TODO: In the cells below, load the saved PEFT model weights and evaluate the performance of the trained PEFT model. Be sure to compare the results to the results from prior to fine-tuning.

In [13]:
peft_model_evaluation = trainer_peft.evaluate()

print(f"Base Model Evaluation: {base_model_evaluation}")
print(f"PEFT Model Evaluation: {peft_model_evaluation}")
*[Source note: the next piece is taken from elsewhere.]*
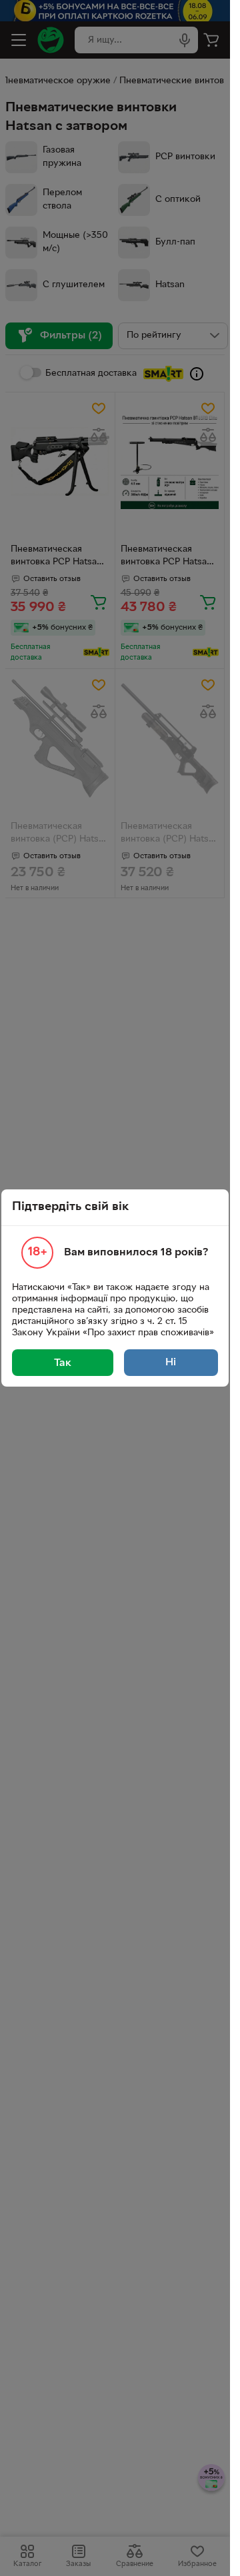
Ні (170, 1362)
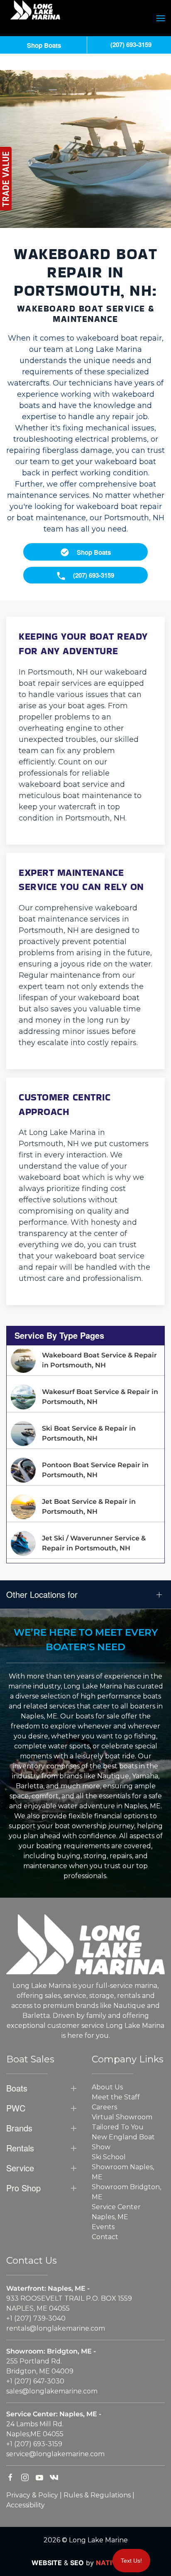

Base Model Evaluation: {'eval_loss': 0.6680116057395935, 'eval_accuracy': 0.713, 'eval_runtime': 1192.153, 'eval_samples_per_second': 0.839, 'eval_steps_per_second': 0.14, 'epoch': 2.0}
PEFT Model Evaluation: {'eval_loss': 0.4271356165409088, 'eval_accuracy': 0.815, 'eval_runtime': 985.8507, 'eval_samples_per_second': 1.014, 'eval_steps_per_second': 0.085, 'epoch': 3.0}


# Conclusion

The evaluation results indicate improvements in the performance of the PEFT (Parameter-Efficient Fine-Tuned) model compared to the base model. Specifically, the PEFT model achieved a lower evaluation loss (0.4271 vs. 0.6680) and a higher accuracy (0.815 vs. 0.713) over the test dataset. Additionally, the PEFT model demonstrated faster evaluation runtimes (985.8507s vs. 1192.153s) with higher samples (1.014 vs. 0.839) and slightly fewer steps processed per second (0.085 vs. 0.14). These improvements suggest that the fine-tuning process led to enhancements in both loss reduction and predictive accuracy, showcasing the effectiveness of parameter-efficient fine-tuning in optimizing the model using the Rotten Tomatoes dataset for sentiment analysis.